[XFS updates] XFS development tree branch, master, updated. v3.10-rc1-54-gddf6ad0
xfs at oss.sgi.com
xfs at oss.sgi.com
Thu Jun 27 14:45:36 CDT 2013
This is an automated email from the git hooks/post-receive script. It was
generated because a ref change was pushed to the repository containing
the project "XFS development tree".
The branch, master has been updated
ddf6ad0 xfs: Use inode create transaction
28c8e41 xfs: Inode create item recovery
b8402b4 xfs: Inode create transaction reservations
3ebe7d2 xfs: Inode create log items
5f6bed7 xfs: Introduce an ordered buffer item
fd63875 xfs: Introduce ordered log vector support
1baaed8 xfs: xfs_ifree doesn't need to modify the inode buffer
cca9f93 xfs: don't do IO when creating an new inode
133eeb1 xfs: don't use speculative prealloc for small files
34eefc0 xfs: plug directory buffer readahead
cbb2864 xfs: add pluging for bulkstat readahead
from 80a4049813a2ae0977d8e5db78e711c7f21c420b (commit)

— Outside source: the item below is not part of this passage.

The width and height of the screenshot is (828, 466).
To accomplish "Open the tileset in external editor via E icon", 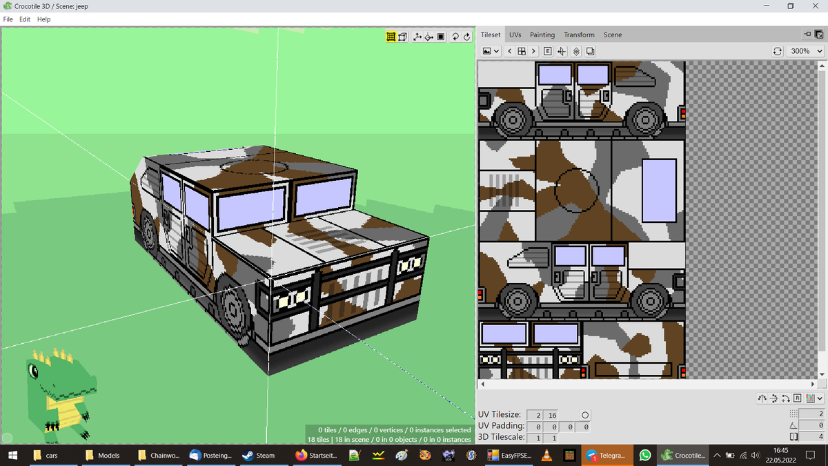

Those revisions listed above that are new to this repository have
not appeared on any other notification email; so we list those
revisions in full, below.
- Log -----------------------------------------------------------------
commit ddf6ad01434e72bfc8423e1619abdaa0af9394a8
Author: Dave Chinner <david at fromorbit.com>
Date: Thu Jun 27 16:04:56 2013 +1000
xfs: Use inode create transaction
Replace the use of buffer based logging of inode initialisation,
uses the new logical form to describe the range to be initialised
in recovery. We continue to "log" the inode buffers to push them
into the AIL and ensure that the inode create transaction is not
removed from the log before the inode buffers are written to disk.
Update the transaction identifier and reservations to match the
changed implementation.
Signed-off-by: Dave Chinner <david at fromorbit.com>
Reviewed-by: Mark Tinguely <tinguely at sgi.com>
Signed-off-by: Ben Myers <bpm at sgi.com>
commit 28c8e41af693e4b5cd2d68218f144cf40ce15781
Author: Dave Chinner <david at fromorbit.com>
Date: Thu Jun 27 16:04:55 2013 +1000
xfs: Inode create item recovery
When we find a icreate transaction, we need to get and initialise
the buffers in the range that has been passed. Extract and verify
the information in the item record, then loop over the range
initialising and issuing the buffer writes delayed.
Support an arbitrary size range to initialise so that in
future when we allocate inodes in much larger chunks all kernels
that understand this transaction can still recover them.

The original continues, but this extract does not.